▸ **Task goal**
What comes next in the email thread below on whether the NSA subverted a random number generator standard? Continue it from its last line.

▸ **Passage to read**
On Tue, 10 Sep 2013 00:25:20 +0100 Peter Fairbrother
<zenadsl6...@zen.co.uk> wrote:
> On 09/09/13 23:03, Perry E. Metzger wrote:
> 
> >> On Mon, 9 Sep 2013, Daniel wrote:
> >> [...] They are widely used curves and thus a good way to reduce
> >> conspiracy theories that they were chosen in some malicious way
> >> to subvert DRBG.
> >
> > Er, don't we currently have documents from the New York Times and
> > the Guardian that say that in fact they *did* subvert them?
> >
> > Yes, a week ago this was paranoia, but now we have confirmation,
> > so it is no longer paranoia.
> 
> I did not see that, and as far as I can tell there is no actual 
> confirmation.

Quoting:

   Cryptographers have long suspected that the agency planted
   vulnerabilities in a standard adopted in 2006 by the National
   Institute of Standards and Technology and later by the
   International Organization for Standardization, which has 163
   countries as members.

▸ **Data extract**
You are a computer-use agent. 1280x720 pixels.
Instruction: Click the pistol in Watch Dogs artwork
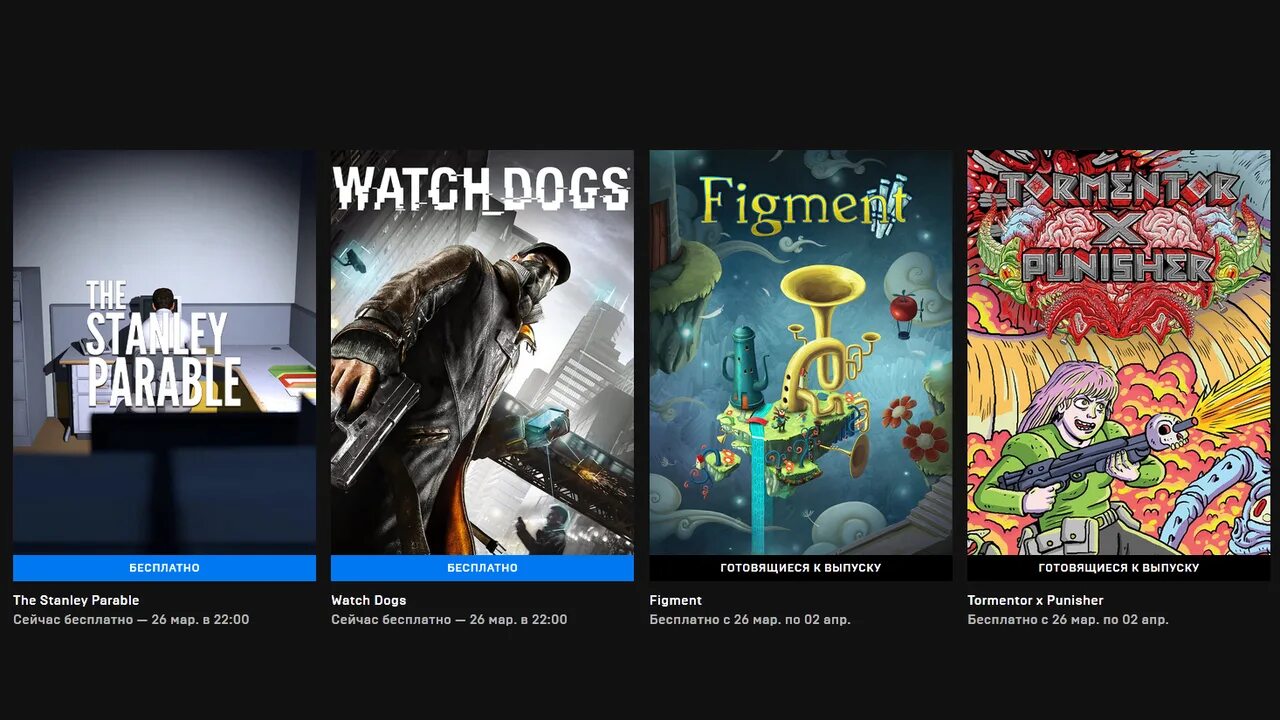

▸ **Result of this task**
   Classified N.S.A. memos appear to confirm that the fatal weakness,
   discovered by two Microsoft cryptographers in 2007, was engineered
   by the agency. The N.S.A. wrote the standard and aggressively
   pushed it on the international group, privately calling the effort
   “a challenge in finesse.”

http://www.nytimes.com/2013/09/06/us/nsa-foils-much-internet-encryption.html?pagewanted=all

This has generally been accepted to only match the NIST ECC RNG
standard, i.e. Dual_EC_DRBG, with the critique in question being
"On the Possibility of a Back Door in the NIST SP800-90 Dual Ec Prng"
which may be found here: http://rump2007.cr.yp.to/15-shumow.pdf

Do you have an alternative theory?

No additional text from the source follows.